Jeff Speck has gone from being a city planner and architectural designer to one of the world’s most-acclaimed authors on walkability in a relatively short time.
The author of Suburban Nation (with Elizabeth Plater-Zyberk) and Walkable City spoke at a recent symposium sponsored by Mobility Lab and the Association of Commuter Transportation.
Here are 10 things Speck mentioned in his excellent presentation that should inspire anyone to consider leaving the car in the garage or even on the dealer’s lot altogether.
- The only reason he and his wife have one car – living in the Washington D.C. neighborhood of U Street, which is loaded with transportation options – is that they now have a second child. Two car seats makes it very difficult to go car-less, but they did enjoy their first seven years on U Street without a car.

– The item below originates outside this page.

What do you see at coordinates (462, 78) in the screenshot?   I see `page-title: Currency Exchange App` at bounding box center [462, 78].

- His wife usually drives the kids around, while Speck bikes and takes transit. He says bicycling is by far the fastest way around D.C. “If you build a city right, you won’t have to have cars.”

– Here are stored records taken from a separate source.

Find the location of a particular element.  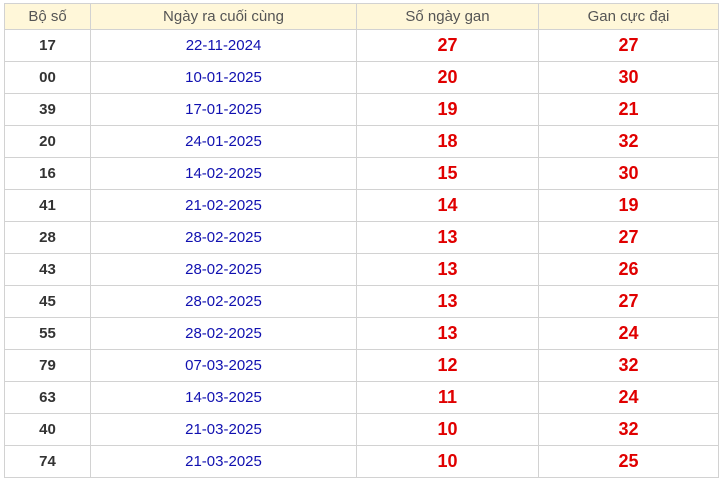

cell-last-date: 21-02-2025 is located at coordinates (224, 206).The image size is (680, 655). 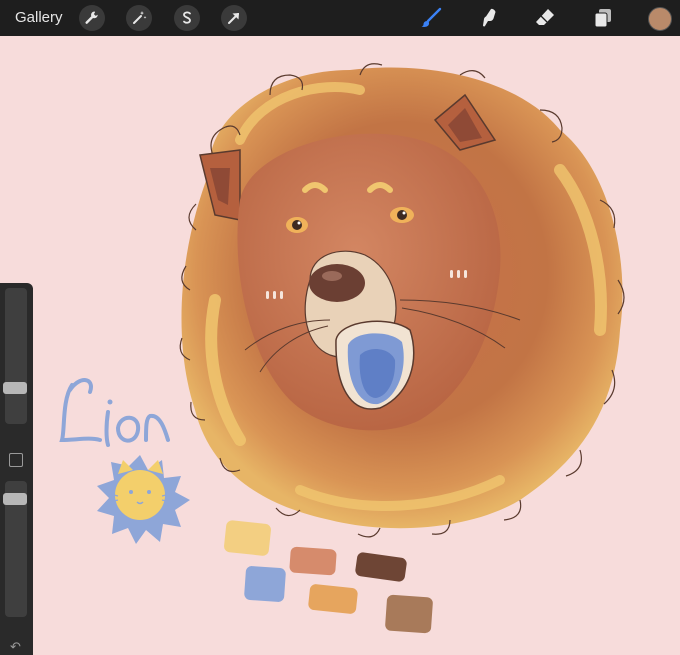 What do you see at coordinates (660, 19) in the screenshot?
I see `color-picker-button` at bounding box center [660, 19].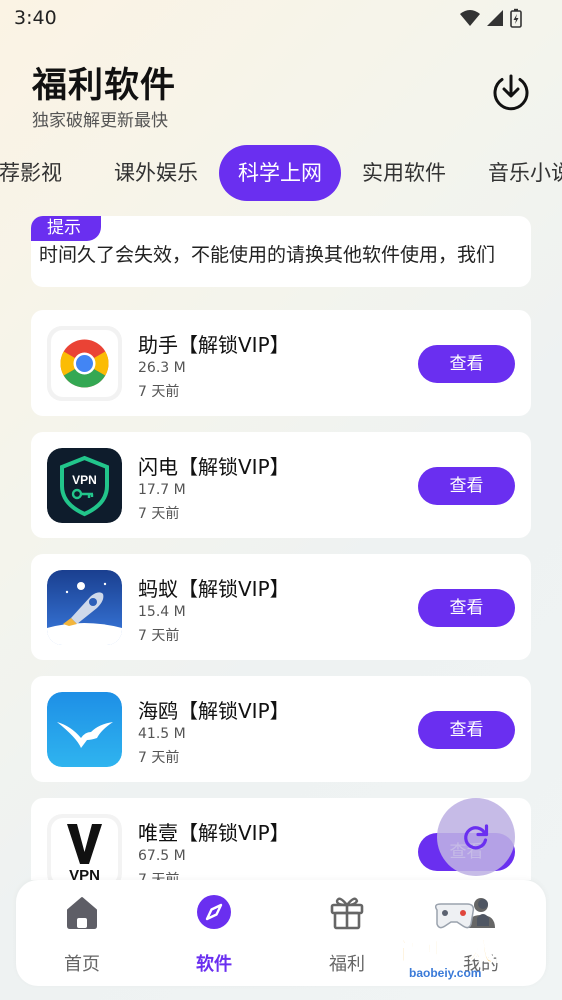 The width and height of the screenshot is (562, 1000). What do you see at coordinates (82, 937) in the screenshot?
I see `nav-item-home: 首页` at bounding box center [82, 937].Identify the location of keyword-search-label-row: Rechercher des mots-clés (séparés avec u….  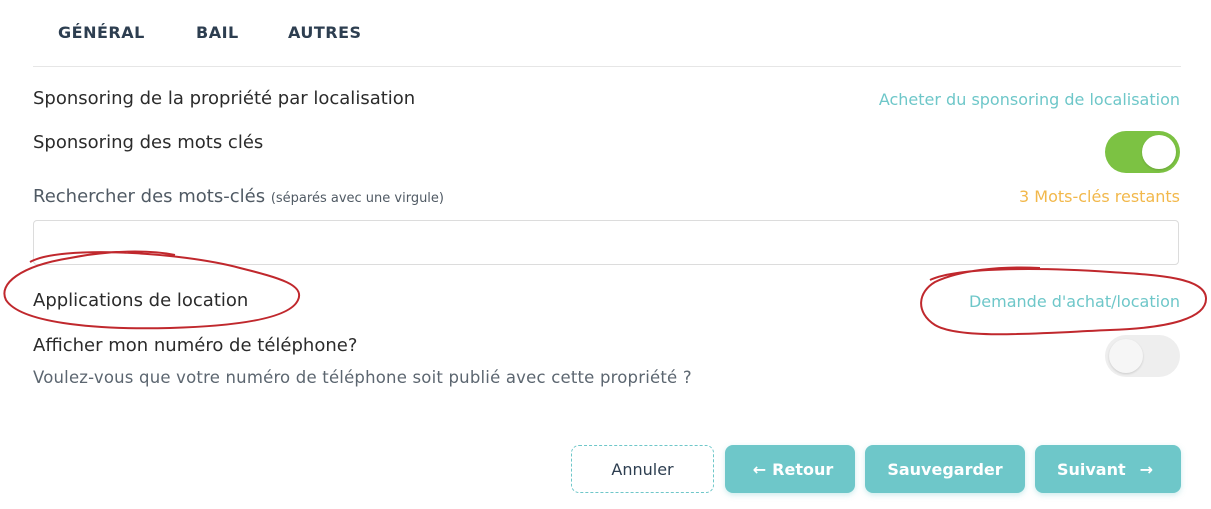
(238, 196).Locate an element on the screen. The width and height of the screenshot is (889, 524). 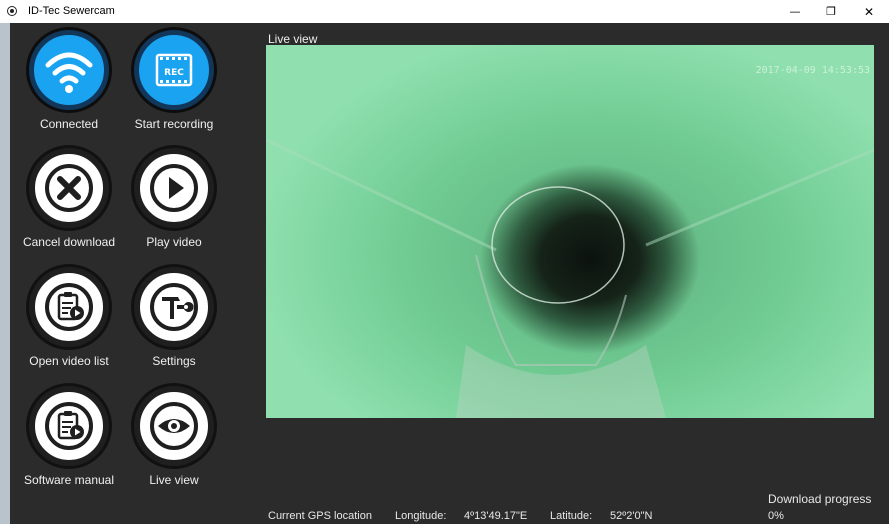
play-icon is located at coordinates (174, 188).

- Why walk, bike, and transit more? Tremendous cost savings. Huge health benefits. Protect our planet.
- Speck said the research shows that the more a state causes you to drive, the less wealthy you will be. Again, cost savings.
- “The suburbs are killing us. One-third of all children born since 1990 will become diabetics.” That aligns with the fact that homes in the American suburbs average 13 car trips each day.

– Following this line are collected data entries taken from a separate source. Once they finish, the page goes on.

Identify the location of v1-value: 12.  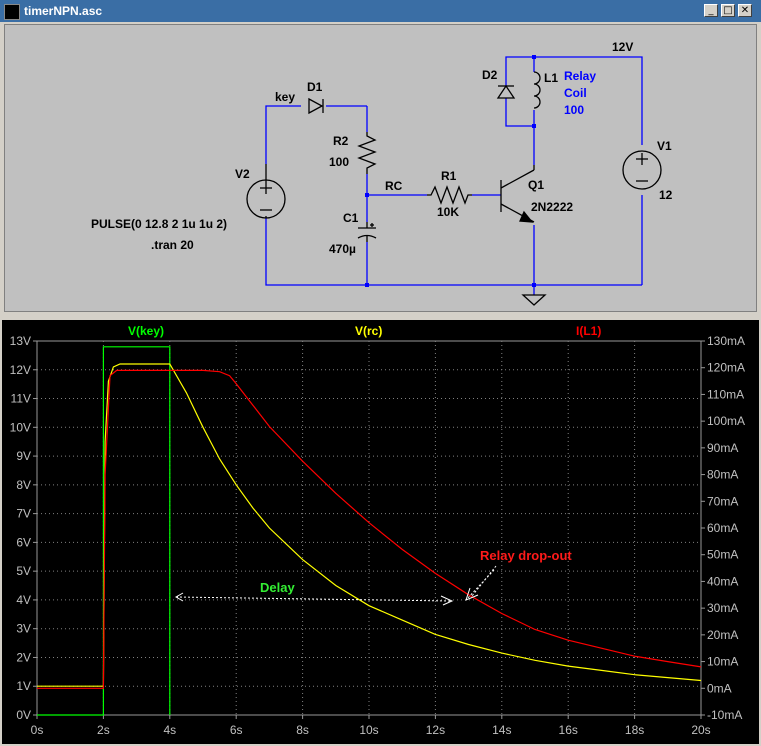
(666, 195).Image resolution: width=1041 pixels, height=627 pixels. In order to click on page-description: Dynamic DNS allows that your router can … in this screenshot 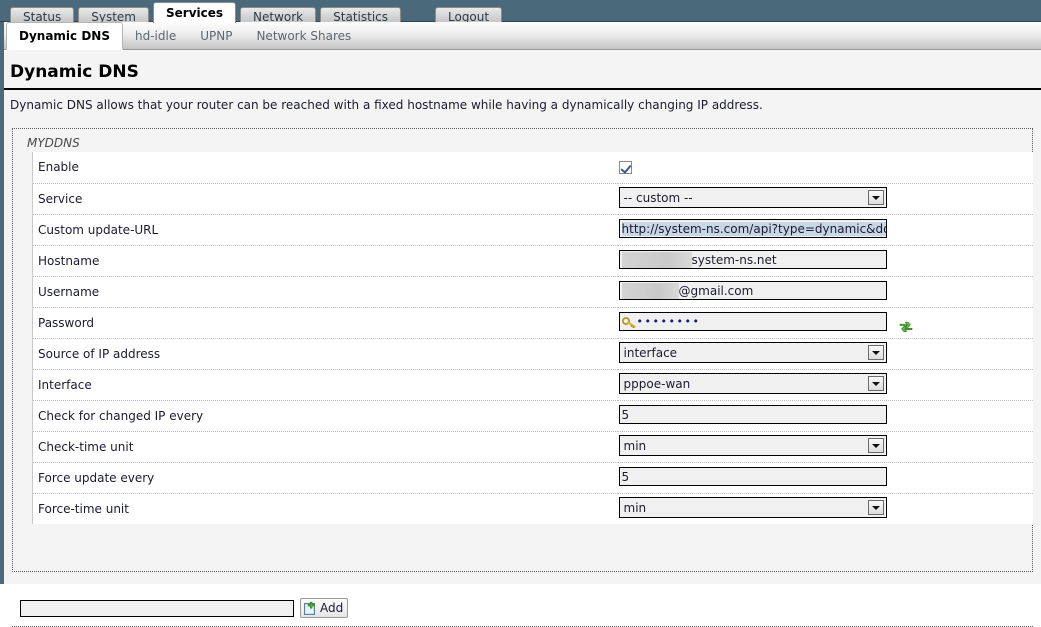, I will do `click(386, 105)`.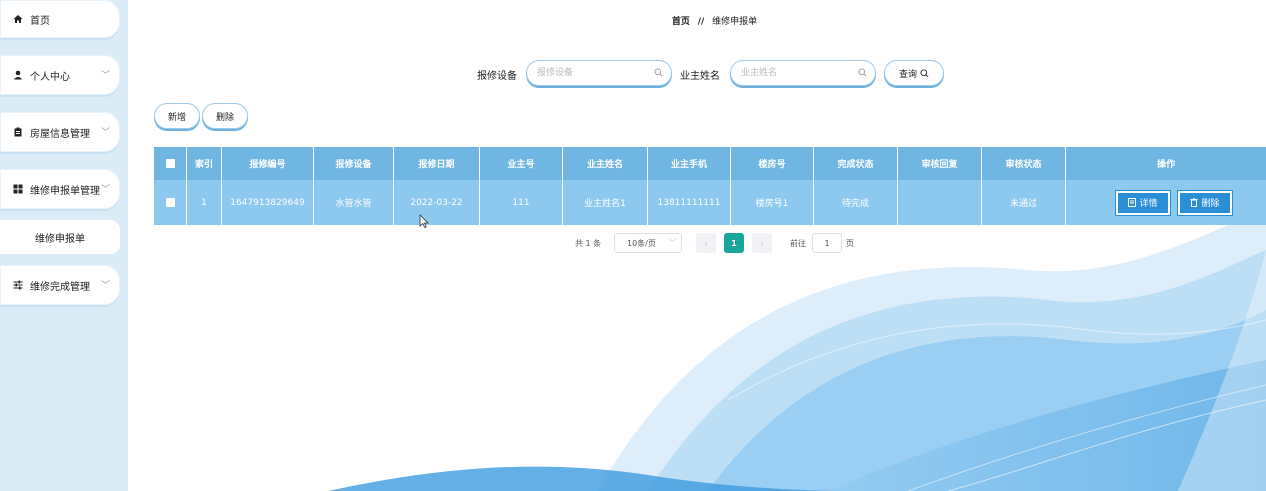 This screenshot has height=491, width=1266. What do you see at coordinates (268, 202) in the screenshot?
I see `cell-repair-no: 1647913829649` at bounding box center [268, 202].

- “The greenest place to live in America is in the heart of the city. Humans are a destructive species. If you love nature, stay away from it.” He added that people who live in Manhattan have a third of the carbon footprint of the rest of the nation.
- To nudge city planners and officials along, here are a few suggestions from Speck: get rid of one-way streets where there are businesses, make streets safer by changing 4-laners to 3-laners with a bike lane, create “billboards” for healthy biking by paining bike lanes green, add trees to make streets instantly safer, and fix streets that are already close to walkable as a way to get started more manageably with the urban plan.
- Inspiring nugget #1: Forty-three percent of kids in Portland walk or bike to school, up from about 10 percent a decade ago.
- Inspiring nugget #2: Denver’s population grew by 28 percent when it used the “urban triage” method over a decade. Some of the reason was definitely that it built up a small walkable area.
- When downtowns begin to get market-rate housing, it is usually at least partly because merchants have been convinced to go along with an end to free parking practices and opted for competitive parking pricing so that 80 percent of spots are full and the previously useless parking then gets turned into better uses.
Speck said that more Americans should have the opportunity for a car-optional existence. That means mistakes like DART in Dallas should not happen. It is the largest urban transit system in the nation, but ridership has dropped every year they’ve been building it because there’s nowhere for riders to walk once they get off at most stops. Couple that with the cheap parking throughout Dallas and the road-building plan and there is little reason to ride DART.
He also said that mayors should be chief designers of their cities. “People won’t remember if their mayor balanced a budget, but they’ll remember if the mayor establishes a park.”